産経ニュース

【中教審諮問】英語教育の早期化焦点 国語力低下で賛否

ライフ ライフ

記事詳細

更新

【中教審諮問】
英語教育の早期化焦点 国語力低下で賛否

中教審の安西祐一郎会長(右)に諮問文を手渡す丹羽秀樹文科副大臣=20日午前、文科省

 学習指導要領改定の諮問を受けた中央教育審議会(中教審)では、英語教育の早期化が重点的に議論される。ただ国語力の低下が指摘される中、小学校での英語教育強化については賛否両論があるのも事実。専門家からは「これまでの学校教育で子供たちの語学力向上が実現できていない」との指摘も上がっており、中教審はより効果的な方策を導き出す課題を抱えている。

 英語教育の早期化などを求める背景には、社会のあらゆる分野でグローバル化が進む中、国民の英語能力を高めなければ国際競争に勝ち残れないとの判断がある。下村博文文科相は諮問にあたり、「受験英語からコミュニケーション英語への大きな転換となる」との考えを示していた。

 だが、国語力の低下が問題視される現状では反対論も根強く、民間有識者でつくる「教育再生をすすめる全国連絡協議会」は昨年、下村文科相に対し、賛否両論を含めた国民世論に配慮するよう要請。
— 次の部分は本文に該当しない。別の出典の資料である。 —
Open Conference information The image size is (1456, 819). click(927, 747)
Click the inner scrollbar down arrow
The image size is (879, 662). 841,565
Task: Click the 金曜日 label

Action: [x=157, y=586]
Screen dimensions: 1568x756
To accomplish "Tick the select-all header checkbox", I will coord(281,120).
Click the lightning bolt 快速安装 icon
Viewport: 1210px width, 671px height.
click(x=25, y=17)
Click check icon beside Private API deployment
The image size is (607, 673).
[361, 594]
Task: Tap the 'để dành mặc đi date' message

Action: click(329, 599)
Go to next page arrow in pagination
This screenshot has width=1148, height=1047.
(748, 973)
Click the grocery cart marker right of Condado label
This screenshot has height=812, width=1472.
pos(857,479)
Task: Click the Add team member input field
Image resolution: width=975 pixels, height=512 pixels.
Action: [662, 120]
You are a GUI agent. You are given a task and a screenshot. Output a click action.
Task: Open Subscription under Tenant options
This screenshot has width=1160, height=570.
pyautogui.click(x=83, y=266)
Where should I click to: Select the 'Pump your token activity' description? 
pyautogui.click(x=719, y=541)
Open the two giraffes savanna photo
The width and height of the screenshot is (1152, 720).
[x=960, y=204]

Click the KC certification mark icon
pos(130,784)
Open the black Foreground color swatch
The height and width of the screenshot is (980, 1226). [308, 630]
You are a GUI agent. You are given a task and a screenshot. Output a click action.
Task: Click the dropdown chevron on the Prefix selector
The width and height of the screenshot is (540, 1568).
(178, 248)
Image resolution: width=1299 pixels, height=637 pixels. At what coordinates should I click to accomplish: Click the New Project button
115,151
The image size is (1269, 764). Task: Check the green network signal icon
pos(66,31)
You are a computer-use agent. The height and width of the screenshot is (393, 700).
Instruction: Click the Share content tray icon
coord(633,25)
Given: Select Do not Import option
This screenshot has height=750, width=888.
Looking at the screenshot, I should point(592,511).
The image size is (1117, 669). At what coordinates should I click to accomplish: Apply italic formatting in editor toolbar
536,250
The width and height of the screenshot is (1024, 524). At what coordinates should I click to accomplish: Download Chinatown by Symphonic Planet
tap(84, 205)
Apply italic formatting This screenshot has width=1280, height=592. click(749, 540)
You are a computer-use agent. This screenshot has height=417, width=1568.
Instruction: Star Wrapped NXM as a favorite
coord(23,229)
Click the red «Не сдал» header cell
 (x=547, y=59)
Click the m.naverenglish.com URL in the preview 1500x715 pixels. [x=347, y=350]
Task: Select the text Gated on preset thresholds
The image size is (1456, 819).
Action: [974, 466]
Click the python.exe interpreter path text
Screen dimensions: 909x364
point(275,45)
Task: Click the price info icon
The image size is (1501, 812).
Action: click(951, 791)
グローバル人材育成教育学会長を務める小野博・福岡大客員教授(コミュニケーション科学)も「国語のできない子供は英語も伸びない。これまでも早期化が進められてきたが、効果は上がっていない」と指摘する。

 一方、文科省設置の有識者会議は9月、小学5年から英語を正式教科にすることや、外国語活動の開始を現在の小5から小3へ前倒しするなどの改革案を提言しており、今回の諮問もこの提言に沿った内容だ。また、中学校では授業を原則英語で行うことなども今後の中教審で検討される。

 小野教授は諮問について「ホームステイ外国人の受け入れなど学習意欲向上のための具体的な目標設定や、授業の工夫など抜本的な英語教育の見直しが条件となる」と話している。